2) “Sedation-dose” ketamine (adjunct sedative)
Commonly used ranges in ICU literature/practice:
Roughly 0.5–1 mg/kg/hr (sometimes higher depending on goals/patient) Observational ICU data show some patients receiving ~1–2 mg/kg/hr, with occasional higher rates reported (center-dependent).
Bolus dosing?
Boluses can rapidly deepen dissociation but increase risks of:
hypertension/tachycardia
psychomimetic effects
overshoot sedation
If you do bolus in the critically ill, do it deliberately and reassess fast.
Titration concept (simple + safe)
- Set targets: Pain (CPOT) + Sedation (RASS)
Start low, especially if older, delirium-prone, or CAD/aortic pathology risk
Up-titrate in small steps q15–30 min until effect
Reassess frequently and trend scores (don’t “set and forget”)
Monitoring
CPOT/BPS (pain)
HR/BP (sympathomimetic or paradoxical hypotension in catecholamine-depleted states)
Secretions (hypersalivation)
Delirium screen (CAM-ICU)
Pearl: ketamine can look like agitation (nystagmus, dissociation, odd movements). Make sure you’re interpreting behavior through the right lens.
Adverse effects (must know)
1) Cardiovascular stimulation (common)
Hypertension + tachycardia are classic.
In catecholamine-depleted shock, ketamine’s direct myocardial depressant effects can “show,” and BP may drop (less common but important).
2) Psychomimetic effects
Dysphoria, hallucinations, emergence reactions (more prominent as patients wake/lighten)Often blunted when co-administered with another sedative (propofol/dex).
3) Hypersalivation
Can worsen secretion burden and suctioning needs.
4) Increased intracranial/intraocular pressure concerns (nuanced)
Traditional teaching worried about ICP; modern data are more mixed and ketamine is often used safely in neuro patients when clinically indicated—but many references still list caution in elevated ICP scenarios and practice varies. (If your channel covers neuro, this is a great “myth vs nuance” sidebar.)
5) Other toxicity themes (context-dependent)
Nausea/vomiting (less relevant while intubated)
Rare severe reactions
Contraindications & major cautions
Absolute contraindications are mostly “hypersensitivity,” but clinically we think in risk buckets.
Use extreme caution / consider alternatives if:
Severe or uncontrolled hypertension, recent major CV events, severe cardiovascular disease (since BP/HR can rise)
Aortic dissection or situations where sympathetic surge is dangerous (conceptually tied to the above)
Active psychosis or severe psychiatric instability (risk of psychomimetic effects)
Markedly elevated ICP where your team/protocol avoids it (institution-dependent)
Practical balancing line:
Ketamine is hemodynamically “friendly”… until it isn’t (CAD/HTN/aortic pathology, or catecholamine-depleted shock).

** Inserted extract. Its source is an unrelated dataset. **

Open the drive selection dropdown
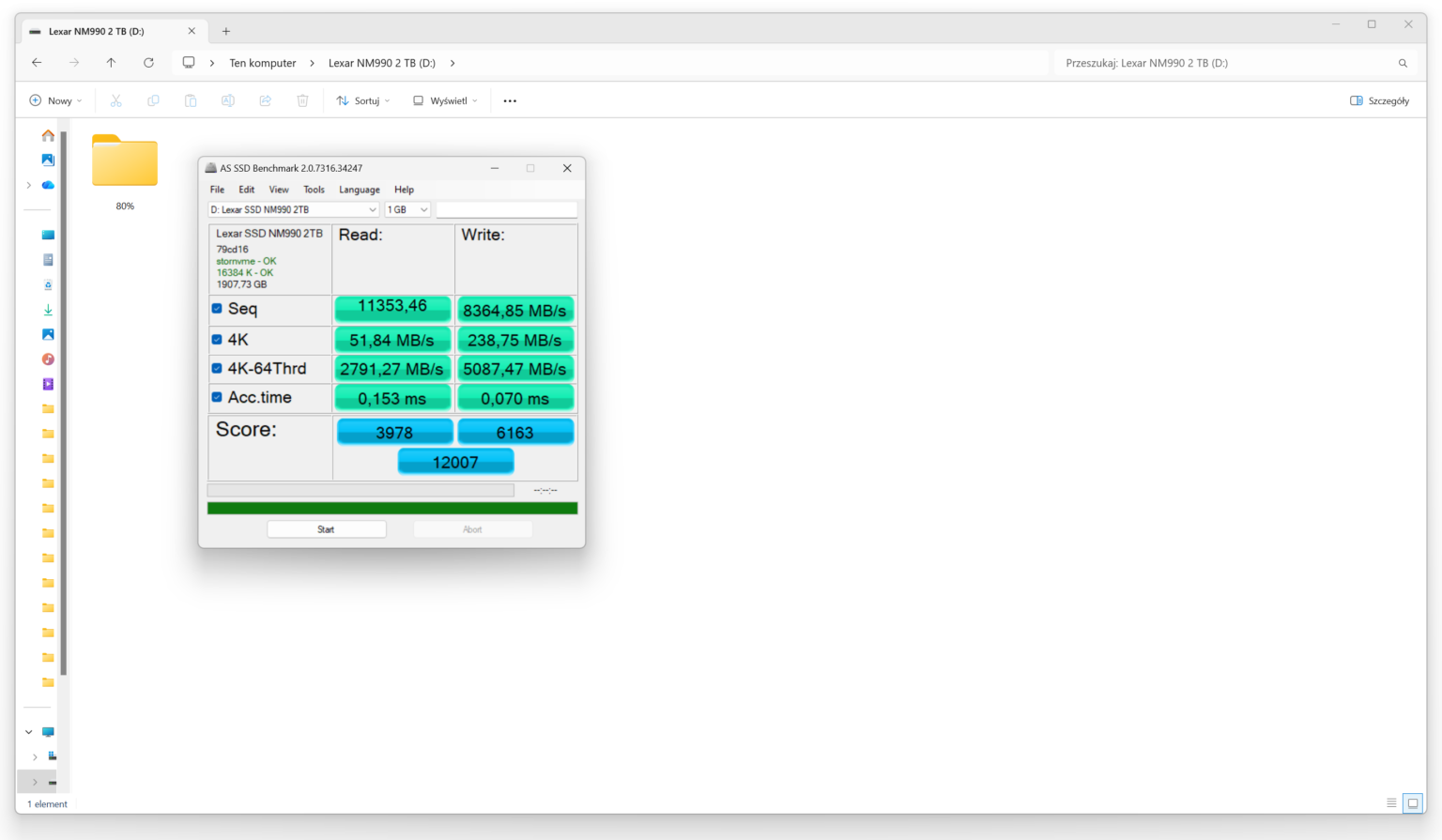This screenshot has width=1442, height=840. [293, 210]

What does the research say?
1) Adjunct ketamine may reduce sedative requirements (signal)
A 2021 pilot RCT (adjunct ketamine vs standard care) focused on feasibility and explored sedative needs; it reflects ongoing interest in ketamine as an adjunct analgosedative.

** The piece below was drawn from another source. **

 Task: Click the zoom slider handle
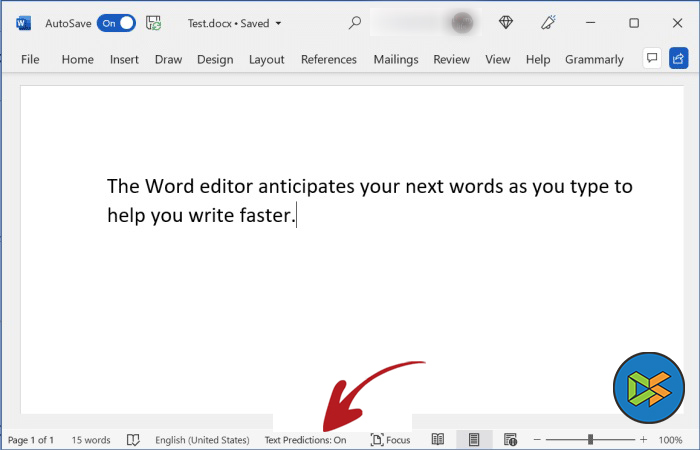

2) Delirium and opioid-sparing outcomes are mixed
A randomized double-blind trial reported low-dose ketamine reduced delirium but did not reduce opioid consumption (as titled/reported).

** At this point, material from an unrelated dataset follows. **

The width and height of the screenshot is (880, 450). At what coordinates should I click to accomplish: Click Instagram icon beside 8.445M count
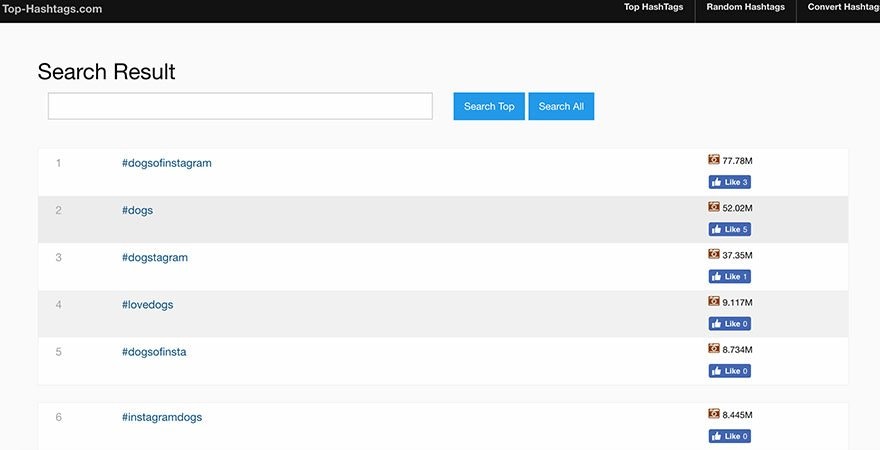click(x=714, y=413)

Overall, outcomes across studies vary—protocols, co-sedatives, and patient selection matter.
3) Dosing in practice is variable, generally modest
A 2023 review found most ICU ketamine infusion studies used <1 mg/kg/hr (many <0.5 mg/kg/hr), but ranges across literature are wide.
Teaching takeaway:
Ketamine has promising adjunct benefits (opioid/sedative sparing, unique physiology), but it’s not a universal “better sedation” solution—use it for the right patient and goal.